--- start of Record extracts ---

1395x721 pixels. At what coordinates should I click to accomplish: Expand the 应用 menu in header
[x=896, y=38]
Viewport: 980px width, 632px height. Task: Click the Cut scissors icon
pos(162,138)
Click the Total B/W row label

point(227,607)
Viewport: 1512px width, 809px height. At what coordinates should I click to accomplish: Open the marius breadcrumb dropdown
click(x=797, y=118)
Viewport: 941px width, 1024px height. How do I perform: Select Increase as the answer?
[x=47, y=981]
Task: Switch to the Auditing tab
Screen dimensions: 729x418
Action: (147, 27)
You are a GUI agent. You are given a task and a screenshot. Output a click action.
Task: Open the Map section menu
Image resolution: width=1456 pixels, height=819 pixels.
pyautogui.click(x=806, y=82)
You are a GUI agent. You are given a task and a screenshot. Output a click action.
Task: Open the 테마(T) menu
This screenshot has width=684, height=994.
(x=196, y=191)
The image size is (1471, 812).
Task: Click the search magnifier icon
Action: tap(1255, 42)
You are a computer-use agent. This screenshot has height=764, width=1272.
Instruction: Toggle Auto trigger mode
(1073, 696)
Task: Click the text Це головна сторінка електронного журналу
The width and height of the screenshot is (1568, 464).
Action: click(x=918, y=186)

--- end of Record extracts ---

Objective: Please return all of the items above word for word, keeping every line as it appears.

Answer to the task:
1395x721 pixels. At what coordinates should I click to accomplish: Expand the 应用 menu in header
[x=896, y=38]
Viewport: 980px width, 632px height. Task: Click the Cut scissors icon
pos(162,138)
Click the Total B/W row label

point(227,607)
Viewport: 1512px width, 809px height. At what coordinates should I click to accomplish: Open the marius breadcrumb dropdown
click(x=797, y=118)
Viewport: 941px width, 1024px height. How do I perform: Select Increase as the answer?
[x=47, y=981]
Task: Switch to the Auditing tab
Screen dimensions: 729x418
Action: (147, 27)
You are a GUI agent. You are given a task and a screenshot. Output a click action.
Task: Open the Map section menu
Image resolution: width=1456 pixels, height=819 pixels.
pyautogui.click(x=806, y=82)
You are a GUI agent. You are given a task and a screenshot. Output a click action.
Task: Open the 테마(T) menu
This screenshot has width=684, height=994.
(x=196, y=191)
The image size is (1471, 812).
Task: Click the search magnifier icon
Action: tap(1255, 42)
You are a computer-use agent. This screenshot has height=764, width=1272.
Instruction: Toggle Auto trigger mode
(1073, 696)
Task: Click the text Це головна сторінка електронного журналу
The width and height of the screenshot is (1568, 464).
Action: click(x=918, y=186)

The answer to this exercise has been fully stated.